== Source document ==
Gold and silver prices ended higher for the second week running, with gold ending $33 (1.9%) higher and silver finishing the week 70 cents (2.8%) higher. As a result of silver’s relative outperformance, the silver/gold price ratio tightened in by more than half a point to 68.3 to 1, still stuck in a three-month trading range bounded by 70 to 1 and 65 to 1, but down from the remarkable (and never to be seen again) level of 125 to 1 set just over a year ago.

For gold, it was the highest weekly close in 8 weeks, while it was the highest weekly close for silver in 4 weeks. All things considered, while the up move was certainly expected based upon the COMEX market structures in each metal and the flow of news (including reports of China clearing the way for more gold imports), the higher prices to this point are still somewhat tentative.

Putting on my amateur technical analyst’s hat, gold is now up by a hundred dollars from what looks like to be an important double-bottom of the past two months and did manage to penetrate its 50-day moving average for the first time in months, but still has another $30 and $80 to go before upwardly penetrating its key 100-day and 200-day moving averages, respectively. Still, every journey begins with a single step.
===
== Material supplied ==
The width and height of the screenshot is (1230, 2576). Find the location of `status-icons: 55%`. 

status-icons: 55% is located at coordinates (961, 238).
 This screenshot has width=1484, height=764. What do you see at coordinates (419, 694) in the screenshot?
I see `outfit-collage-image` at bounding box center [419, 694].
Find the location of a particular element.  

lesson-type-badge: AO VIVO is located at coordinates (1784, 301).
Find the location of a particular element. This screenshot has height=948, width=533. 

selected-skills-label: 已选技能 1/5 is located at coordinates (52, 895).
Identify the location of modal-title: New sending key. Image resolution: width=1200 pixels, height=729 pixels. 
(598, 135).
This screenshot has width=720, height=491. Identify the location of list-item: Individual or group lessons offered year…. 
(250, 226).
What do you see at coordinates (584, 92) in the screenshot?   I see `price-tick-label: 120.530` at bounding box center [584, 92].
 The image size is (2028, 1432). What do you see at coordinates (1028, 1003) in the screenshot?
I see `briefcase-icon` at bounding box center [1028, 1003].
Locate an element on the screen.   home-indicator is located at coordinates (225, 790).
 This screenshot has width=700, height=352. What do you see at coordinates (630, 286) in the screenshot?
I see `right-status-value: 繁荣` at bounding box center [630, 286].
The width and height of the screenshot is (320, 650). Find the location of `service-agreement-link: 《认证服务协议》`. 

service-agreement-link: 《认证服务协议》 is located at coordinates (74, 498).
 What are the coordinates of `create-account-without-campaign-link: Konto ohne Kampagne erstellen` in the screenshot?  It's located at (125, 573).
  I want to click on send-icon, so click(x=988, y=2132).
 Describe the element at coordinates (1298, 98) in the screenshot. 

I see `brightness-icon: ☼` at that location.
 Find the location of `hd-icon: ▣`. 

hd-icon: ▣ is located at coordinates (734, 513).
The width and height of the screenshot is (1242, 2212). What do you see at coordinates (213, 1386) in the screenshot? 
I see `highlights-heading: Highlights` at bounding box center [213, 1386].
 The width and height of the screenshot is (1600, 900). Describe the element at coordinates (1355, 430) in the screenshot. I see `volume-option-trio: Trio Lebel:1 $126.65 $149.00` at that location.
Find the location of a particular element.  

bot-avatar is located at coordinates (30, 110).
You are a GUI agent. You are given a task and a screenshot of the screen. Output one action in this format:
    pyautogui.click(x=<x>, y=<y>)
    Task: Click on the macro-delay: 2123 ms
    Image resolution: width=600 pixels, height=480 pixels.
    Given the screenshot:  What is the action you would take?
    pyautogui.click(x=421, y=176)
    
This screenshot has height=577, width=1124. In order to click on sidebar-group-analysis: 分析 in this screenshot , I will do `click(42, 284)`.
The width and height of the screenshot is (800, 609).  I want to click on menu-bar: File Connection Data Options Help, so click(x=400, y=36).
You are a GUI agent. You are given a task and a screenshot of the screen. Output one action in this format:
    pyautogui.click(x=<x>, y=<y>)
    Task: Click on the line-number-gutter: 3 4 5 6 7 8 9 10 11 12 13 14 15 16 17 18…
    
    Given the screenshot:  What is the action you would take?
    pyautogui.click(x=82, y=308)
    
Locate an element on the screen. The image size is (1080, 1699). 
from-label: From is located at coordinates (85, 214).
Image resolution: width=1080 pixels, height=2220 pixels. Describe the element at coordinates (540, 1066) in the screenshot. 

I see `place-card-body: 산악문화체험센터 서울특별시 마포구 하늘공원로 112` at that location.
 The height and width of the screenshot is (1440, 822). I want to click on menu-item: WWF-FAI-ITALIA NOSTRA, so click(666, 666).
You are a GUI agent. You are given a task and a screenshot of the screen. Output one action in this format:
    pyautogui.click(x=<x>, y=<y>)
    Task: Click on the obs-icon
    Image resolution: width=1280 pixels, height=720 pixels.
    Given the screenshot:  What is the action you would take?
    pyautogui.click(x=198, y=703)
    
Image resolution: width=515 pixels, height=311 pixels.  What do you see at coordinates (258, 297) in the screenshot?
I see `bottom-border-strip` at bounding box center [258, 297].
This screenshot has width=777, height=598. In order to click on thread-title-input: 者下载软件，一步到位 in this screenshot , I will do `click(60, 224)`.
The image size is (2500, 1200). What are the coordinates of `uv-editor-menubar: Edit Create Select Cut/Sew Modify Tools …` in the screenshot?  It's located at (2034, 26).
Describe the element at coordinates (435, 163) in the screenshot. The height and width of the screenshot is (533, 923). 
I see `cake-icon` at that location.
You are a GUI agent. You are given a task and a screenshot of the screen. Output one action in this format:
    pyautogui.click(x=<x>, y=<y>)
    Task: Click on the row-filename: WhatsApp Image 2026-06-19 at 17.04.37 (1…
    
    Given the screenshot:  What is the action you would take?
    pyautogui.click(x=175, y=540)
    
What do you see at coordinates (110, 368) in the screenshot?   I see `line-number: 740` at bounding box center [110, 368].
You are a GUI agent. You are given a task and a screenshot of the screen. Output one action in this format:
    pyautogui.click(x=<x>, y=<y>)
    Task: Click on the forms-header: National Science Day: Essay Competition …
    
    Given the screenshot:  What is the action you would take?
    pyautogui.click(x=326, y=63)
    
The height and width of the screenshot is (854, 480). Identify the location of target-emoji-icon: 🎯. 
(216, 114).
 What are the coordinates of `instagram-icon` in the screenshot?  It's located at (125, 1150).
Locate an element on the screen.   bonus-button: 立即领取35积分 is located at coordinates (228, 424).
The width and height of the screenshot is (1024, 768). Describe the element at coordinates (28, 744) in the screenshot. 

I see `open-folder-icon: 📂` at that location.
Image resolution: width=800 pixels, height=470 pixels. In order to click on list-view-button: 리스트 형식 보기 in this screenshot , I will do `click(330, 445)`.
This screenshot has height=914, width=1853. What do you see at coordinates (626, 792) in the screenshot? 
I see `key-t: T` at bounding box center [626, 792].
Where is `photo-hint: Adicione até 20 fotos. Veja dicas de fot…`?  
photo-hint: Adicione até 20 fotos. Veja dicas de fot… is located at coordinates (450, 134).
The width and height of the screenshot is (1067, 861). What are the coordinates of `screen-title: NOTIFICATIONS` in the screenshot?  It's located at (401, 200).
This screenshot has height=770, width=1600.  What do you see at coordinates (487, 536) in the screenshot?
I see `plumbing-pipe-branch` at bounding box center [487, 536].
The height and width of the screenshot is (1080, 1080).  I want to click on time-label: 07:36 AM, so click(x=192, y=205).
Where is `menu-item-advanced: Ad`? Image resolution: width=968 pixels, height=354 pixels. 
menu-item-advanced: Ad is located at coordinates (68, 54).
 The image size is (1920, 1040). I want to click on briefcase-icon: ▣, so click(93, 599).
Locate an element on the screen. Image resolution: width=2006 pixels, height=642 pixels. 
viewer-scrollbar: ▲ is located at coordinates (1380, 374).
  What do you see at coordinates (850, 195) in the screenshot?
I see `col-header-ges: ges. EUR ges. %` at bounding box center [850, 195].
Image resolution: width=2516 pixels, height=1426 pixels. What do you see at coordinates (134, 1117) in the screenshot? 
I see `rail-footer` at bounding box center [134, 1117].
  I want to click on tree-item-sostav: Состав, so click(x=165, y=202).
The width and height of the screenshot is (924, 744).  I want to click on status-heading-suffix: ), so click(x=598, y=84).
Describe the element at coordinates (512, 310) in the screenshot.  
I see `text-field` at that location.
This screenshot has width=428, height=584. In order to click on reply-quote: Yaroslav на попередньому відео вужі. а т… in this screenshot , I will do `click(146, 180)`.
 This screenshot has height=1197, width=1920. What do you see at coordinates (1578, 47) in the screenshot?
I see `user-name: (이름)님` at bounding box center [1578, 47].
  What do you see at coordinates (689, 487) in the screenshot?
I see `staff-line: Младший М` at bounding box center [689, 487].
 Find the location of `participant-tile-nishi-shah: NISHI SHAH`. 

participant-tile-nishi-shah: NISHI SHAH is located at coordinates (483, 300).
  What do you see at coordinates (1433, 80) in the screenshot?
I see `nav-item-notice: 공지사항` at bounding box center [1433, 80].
===
*Tasks for this exercise*:
1. Using the commentary on gold and silver prices, decide whether each statement agrees with it. Answer yes or no, and quote the words that decide it.
(a) Gold's weekly close was its highest in eight weeks.
(b) The silver/gold price ratio has broken out of its three-month trading range.
(c) Gold has already risen above its 200-day moving average.
2. In the commentary on gold and silver prices, turn the paragraph beginning "Putting on my amateur technical analyst's hat" into a short bulleted list that keeps its main facts.
3. Continue the commentary on gold and silver prices from the point where it ends.
The records were taken from a separate source.

*Responses by task*:
1.
(a) Yes: "For gold, it was the highest weekly close in 8 weeks"
(b) No: "still stuck in a three-month trading range bounded by 70 to 1 and 65 to 1"
(c) No: "still has another $30 and $80 to go before upwardly penetrating its key 100-day and 200-day moving averages, respectively"

2.
- Gold is up $100 from what appears to be an important double-bottom formed over the past two months.
- It has moved above its 50-day moving average for the first time in months.
- It must still rise another $30 to move above its 100-day moving average.
- It must rise another $80 to move above its 200-day moving average.
- Every journey begins with a single step.

3.
Silver prices are now more than two dollars above the lows of a couple of weeks ago and above two of its three key moving averages and did trade for a while above the remaining key 50-day moving average early yesterday before closing around ten cents below that level. The difference between the gold and silver moving average configurations is that the deeper price correction in gold has resulted in a much wider ($100) range in gold’s three key moving averages, while the range in silver is only a dollar.

Sticking with the technical analysis theme, the price move-up over the past few days has undoubtedly resulted in market structure deterioration, aka commercial selling, as must be expected. But the good news is that important deterioration -evidenced by a marked increase in concentrated short selling – was not present as of Tuesday as indicated in yesterday’s new COT report. In fact, there was an actual overall improvement in gold and while there was commercial net selling in silver, it was not (yet) of the dreaded type of sharply increased short selling by the 4 largest commercial crooks on the COMEX.

However, sharp increases in total open interest since Tuesday’s cutoff does bring the fear and expectation that the 4 big shorts, particularly in silver, have reverted to their evil ways of adding shorts to cap and contain prices, but let’s not succumb to the fear of what may or may not be, as we won’t know for sure until next week’s COT report. And while total open interest is up sharply since the Tuesday cutoff, particularly in gold, I was somewhat relieved to see only a moderate increase in gold for yesterday’s trading and an actual decline in total silver open interest for the day.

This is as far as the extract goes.